The plinth bears an inscription in English, Hindi, Punjabi and Urdu, the text
of which was composed by Sir John Otter. It reads: “To the memory of all Indian
soldiers who gave their lives for the King–Emperor in the Great War, this
monument, erected on the site of the funeral pyre where Hindus and Sikhs who
died in hospital at Brighton passed through the fire, is in grateful admiration
and brotherly love dedicated.” When we approached it quite early on a brisk weekday morning in late spring, a flock of black-faced sheep was
grazing peacefully in the compound, and low clouds scudded past admitting
occasional flashes of sunshine. It was as if, once within earshot of shells
exploding in northern France, the imperial story—the story of the Raj—had been
partly repatriated, and prematurely laid to rest in the pastoral bosom of Sussex.
Monday, October 21, 2013
The Chattri
In the earliest stages of the Great War, before British
casualties began to assume their calamitous scale, measures were taken to meet
the needs of imperial troops, above all
ordinary soldiers of the Indian army who were wounded in France. For this purpose the Royal Pavilion
in Brighton was turned into a military hospital, and arrangements made there to
accommodate the different dietary and other requirements of Hindu,
Sikh and Muslim patients. There seems to have been some notion that
the architecture of the Prince Regent’s batty Pavilion would provide more sympathetic
surroundings for these Indian troops, in other words make them feel more at home than in the
more humdrum surroundings of Rickmansworth or, indeed, the splendors of
Cliveden and other ad hoc military hospitals set up in great country houses. One must presume that a more sinister reason was the urge to sequester and separate these men along the colour line. Thus in December 1914, 345 Indian soldiers took up residence at the Pavilion.

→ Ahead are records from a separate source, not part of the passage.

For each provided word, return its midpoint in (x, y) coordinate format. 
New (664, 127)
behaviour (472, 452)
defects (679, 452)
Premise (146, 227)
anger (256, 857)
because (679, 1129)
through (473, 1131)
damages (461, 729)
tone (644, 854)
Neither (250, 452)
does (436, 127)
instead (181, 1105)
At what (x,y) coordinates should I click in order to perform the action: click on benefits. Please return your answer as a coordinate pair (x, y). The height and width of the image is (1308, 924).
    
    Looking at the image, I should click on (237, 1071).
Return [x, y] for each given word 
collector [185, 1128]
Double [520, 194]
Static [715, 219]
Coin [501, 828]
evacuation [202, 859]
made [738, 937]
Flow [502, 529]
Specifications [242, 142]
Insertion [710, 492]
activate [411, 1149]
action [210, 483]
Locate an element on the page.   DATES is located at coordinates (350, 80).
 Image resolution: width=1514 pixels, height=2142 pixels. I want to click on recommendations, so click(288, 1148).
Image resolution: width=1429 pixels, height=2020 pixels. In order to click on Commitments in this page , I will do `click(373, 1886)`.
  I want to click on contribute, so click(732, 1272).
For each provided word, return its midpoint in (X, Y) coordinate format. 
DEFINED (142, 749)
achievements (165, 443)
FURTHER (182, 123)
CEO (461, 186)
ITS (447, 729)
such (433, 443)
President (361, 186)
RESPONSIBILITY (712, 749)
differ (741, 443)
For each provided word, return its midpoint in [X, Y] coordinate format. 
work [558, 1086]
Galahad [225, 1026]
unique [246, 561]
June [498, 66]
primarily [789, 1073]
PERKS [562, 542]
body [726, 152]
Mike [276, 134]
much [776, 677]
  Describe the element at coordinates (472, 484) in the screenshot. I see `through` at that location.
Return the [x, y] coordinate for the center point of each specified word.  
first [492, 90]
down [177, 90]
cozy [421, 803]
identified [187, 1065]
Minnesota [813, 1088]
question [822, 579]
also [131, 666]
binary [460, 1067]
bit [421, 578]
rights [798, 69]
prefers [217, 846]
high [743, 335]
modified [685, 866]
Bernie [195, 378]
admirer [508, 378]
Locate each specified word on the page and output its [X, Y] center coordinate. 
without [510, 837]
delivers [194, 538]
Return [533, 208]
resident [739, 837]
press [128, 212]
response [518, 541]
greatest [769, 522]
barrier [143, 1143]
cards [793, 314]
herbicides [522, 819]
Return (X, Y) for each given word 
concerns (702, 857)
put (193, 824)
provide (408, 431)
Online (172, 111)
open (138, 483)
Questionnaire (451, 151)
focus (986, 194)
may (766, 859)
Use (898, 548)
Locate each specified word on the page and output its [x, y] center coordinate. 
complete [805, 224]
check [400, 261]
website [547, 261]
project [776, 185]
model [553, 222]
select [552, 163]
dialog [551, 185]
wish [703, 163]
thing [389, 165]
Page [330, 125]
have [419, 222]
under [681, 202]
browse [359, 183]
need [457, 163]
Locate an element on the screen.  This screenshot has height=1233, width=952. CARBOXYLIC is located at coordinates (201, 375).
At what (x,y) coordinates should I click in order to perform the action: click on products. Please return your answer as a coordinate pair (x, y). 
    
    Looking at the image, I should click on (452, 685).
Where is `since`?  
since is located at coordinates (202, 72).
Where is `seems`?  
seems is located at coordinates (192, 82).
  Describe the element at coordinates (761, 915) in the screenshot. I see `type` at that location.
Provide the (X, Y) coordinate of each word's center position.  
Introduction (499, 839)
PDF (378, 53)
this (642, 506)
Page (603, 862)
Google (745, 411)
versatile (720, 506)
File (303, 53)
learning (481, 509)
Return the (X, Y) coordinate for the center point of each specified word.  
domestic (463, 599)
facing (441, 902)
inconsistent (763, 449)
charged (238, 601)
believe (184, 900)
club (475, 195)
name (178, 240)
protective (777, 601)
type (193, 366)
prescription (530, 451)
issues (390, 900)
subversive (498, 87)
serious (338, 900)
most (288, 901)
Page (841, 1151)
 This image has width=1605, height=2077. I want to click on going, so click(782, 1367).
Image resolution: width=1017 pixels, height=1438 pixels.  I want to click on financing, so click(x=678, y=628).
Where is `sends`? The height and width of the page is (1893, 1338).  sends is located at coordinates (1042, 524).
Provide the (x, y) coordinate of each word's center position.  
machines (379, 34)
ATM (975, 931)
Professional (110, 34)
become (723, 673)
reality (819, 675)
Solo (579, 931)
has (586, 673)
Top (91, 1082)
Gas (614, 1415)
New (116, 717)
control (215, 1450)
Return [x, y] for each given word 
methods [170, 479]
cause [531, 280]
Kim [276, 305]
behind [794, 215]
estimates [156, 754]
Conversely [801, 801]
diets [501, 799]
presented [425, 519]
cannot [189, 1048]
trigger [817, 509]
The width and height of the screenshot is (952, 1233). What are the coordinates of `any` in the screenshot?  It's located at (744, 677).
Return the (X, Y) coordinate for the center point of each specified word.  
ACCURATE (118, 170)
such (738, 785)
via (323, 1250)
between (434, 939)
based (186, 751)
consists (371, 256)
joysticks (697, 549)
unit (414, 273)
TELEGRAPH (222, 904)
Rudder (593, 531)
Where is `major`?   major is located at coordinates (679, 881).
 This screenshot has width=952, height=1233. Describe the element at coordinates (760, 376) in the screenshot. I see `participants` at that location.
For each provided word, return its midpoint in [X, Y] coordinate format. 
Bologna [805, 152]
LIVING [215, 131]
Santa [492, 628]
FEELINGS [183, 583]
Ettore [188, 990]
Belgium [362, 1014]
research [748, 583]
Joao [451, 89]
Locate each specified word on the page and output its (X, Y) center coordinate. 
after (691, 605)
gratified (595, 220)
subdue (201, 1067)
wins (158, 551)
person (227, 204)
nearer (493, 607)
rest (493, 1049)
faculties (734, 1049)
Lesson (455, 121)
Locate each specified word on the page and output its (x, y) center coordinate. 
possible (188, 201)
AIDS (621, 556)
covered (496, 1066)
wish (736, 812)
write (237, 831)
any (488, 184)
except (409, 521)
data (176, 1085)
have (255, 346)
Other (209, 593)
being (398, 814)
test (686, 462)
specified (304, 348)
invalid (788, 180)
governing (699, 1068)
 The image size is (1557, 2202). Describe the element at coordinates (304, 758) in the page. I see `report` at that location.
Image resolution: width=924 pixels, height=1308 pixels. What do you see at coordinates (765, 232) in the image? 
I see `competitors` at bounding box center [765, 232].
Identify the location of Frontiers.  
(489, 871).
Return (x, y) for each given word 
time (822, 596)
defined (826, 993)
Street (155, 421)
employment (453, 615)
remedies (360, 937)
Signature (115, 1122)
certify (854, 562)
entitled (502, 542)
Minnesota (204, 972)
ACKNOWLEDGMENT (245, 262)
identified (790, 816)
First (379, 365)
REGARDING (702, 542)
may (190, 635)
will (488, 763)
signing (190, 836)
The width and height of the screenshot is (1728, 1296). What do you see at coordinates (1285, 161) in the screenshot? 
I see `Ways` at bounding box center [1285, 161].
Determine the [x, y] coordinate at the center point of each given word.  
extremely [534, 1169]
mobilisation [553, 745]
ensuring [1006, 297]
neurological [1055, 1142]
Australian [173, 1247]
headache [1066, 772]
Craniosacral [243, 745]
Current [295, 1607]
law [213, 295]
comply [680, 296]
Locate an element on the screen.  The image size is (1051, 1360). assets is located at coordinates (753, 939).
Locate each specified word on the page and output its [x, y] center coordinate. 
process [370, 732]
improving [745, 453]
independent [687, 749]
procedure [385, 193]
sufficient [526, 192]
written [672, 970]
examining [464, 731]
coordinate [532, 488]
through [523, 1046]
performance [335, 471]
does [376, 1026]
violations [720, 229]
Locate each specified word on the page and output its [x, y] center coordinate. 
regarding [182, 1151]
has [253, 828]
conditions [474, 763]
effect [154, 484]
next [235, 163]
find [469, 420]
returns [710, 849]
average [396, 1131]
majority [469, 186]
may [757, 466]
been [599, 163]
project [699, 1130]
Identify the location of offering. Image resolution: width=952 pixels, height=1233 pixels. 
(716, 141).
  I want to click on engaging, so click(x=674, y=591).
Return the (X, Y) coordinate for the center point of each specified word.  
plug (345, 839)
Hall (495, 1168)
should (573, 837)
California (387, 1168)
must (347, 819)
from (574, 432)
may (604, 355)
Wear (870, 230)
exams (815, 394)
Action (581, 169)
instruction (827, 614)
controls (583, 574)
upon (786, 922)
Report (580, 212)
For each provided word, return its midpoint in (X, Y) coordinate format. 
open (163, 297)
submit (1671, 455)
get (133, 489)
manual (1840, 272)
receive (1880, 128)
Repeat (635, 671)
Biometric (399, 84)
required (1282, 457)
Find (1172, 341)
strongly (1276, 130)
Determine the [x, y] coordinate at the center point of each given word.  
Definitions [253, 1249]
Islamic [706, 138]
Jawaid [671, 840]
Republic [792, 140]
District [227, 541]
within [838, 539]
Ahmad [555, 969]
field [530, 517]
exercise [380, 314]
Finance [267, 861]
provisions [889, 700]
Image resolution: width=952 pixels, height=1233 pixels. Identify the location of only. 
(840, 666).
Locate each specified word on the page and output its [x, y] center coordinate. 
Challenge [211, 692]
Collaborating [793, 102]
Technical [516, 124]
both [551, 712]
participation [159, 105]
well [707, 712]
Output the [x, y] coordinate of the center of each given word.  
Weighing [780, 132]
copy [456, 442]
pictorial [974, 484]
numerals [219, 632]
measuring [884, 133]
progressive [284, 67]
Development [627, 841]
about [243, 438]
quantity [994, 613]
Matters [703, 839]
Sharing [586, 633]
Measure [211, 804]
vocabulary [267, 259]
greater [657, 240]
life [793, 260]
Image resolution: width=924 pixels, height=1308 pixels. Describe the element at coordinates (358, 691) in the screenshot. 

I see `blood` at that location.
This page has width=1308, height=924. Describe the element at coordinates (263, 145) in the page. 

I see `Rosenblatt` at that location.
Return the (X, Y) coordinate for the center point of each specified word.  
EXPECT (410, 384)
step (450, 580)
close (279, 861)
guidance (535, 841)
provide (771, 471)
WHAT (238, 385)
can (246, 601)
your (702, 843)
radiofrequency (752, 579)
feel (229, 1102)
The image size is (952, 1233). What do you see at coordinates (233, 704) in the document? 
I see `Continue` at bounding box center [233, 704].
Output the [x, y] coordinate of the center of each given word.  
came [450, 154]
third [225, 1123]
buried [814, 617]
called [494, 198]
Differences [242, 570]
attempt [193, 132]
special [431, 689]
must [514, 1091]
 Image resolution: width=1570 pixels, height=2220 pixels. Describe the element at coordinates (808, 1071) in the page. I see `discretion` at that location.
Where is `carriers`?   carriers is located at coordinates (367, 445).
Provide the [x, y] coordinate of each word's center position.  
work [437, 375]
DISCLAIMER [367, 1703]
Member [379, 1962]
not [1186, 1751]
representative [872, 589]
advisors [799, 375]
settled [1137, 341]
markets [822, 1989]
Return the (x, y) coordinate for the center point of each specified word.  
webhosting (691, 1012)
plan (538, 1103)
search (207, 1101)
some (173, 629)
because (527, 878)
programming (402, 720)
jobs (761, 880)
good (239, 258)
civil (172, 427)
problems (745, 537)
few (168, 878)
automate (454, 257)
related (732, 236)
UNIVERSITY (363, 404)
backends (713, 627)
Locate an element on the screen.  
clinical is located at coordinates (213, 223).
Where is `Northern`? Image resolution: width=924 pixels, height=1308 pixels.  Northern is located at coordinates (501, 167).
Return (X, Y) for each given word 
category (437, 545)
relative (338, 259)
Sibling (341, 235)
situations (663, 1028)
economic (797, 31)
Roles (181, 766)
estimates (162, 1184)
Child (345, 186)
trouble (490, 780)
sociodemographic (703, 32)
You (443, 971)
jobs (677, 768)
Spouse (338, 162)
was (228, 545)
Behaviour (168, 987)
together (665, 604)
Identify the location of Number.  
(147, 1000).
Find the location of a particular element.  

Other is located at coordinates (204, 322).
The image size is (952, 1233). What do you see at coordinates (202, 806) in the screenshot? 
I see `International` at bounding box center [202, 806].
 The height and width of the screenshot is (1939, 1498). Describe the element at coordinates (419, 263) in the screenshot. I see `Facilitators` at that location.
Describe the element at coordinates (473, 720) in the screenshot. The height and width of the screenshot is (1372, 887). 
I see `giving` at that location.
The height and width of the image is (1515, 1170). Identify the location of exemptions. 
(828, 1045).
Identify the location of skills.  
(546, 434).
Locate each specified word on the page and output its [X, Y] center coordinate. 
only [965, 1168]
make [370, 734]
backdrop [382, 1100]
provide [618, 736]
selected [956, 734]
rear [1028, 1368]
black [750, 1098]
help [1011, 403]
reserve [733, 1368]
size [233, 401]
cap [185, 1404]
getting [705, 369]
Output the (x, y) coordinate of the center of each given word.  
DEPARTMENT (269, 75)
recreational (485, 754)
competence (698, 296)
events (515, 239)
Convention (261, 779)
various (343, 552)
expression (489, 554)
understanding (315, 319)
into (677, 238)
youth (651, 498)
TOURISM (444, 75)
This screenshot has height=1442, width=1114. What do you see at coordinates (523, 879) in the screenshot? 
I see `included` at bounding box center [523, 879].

Most of them recovered from their injuries, but several dozen soon died. The bodies of twenty-one Muslim men were buried in
accordance with Islamic rites at the Shah Jahan Mosque in Woking,
Surrey, but those of ten Hindus and Sikhs were taken from the Royal Pavilion to a
spot on the South Downs above Brighton, overlooking the English Channel—in the
middle of an exposed field belonging to the fourth Marquess of Abergavenny. A local undertaker, presumably in close consultation with old hands at the India
Office who knew about this sort of thing, was prevailed upon to build a ghat or
funeral pyre on which the remains were cremated, together with those of
forty-three other non-Muslim Indian casualties from other military hospitals in the district.
Their ashes were afterwards scattered in the English Channel; by ancient convention these must be
returned to the life-giving element of water. About a year later, Sir John
Otter, sometime mayor of Brighton, proposed the creation of a permanent monument over
the site of the ghat. His plan was approved by Sir Austen Chamberlain at the India Office, who agreed to share the cost of building it with
the Brighton Corporation, and a portion of the land was
in due course ceded to the council by Lord Abergavenny. Private fund-raising proceeded
throughout the war, though for obvious reasons at a gradually diminishing rate. At last, in April 1918, a design in Sicilian marble
was produced by a young Indian architect, E. C. Henriques, in close consultation
(until his death in 1917) with Sir Samuel Swinton Jacob, a pioneer of the
synthetic “Indo-Saracenic” style of Anglo-Indian architecture. The contract was awarded to a firm in Manchester, and the Chattri was unveiled
by the Prince of Wales on February 1, 1921, only a few months after the solemn interment in Westminster Abbey, “amongst the kings,” of the remains of the Unknown Warrior.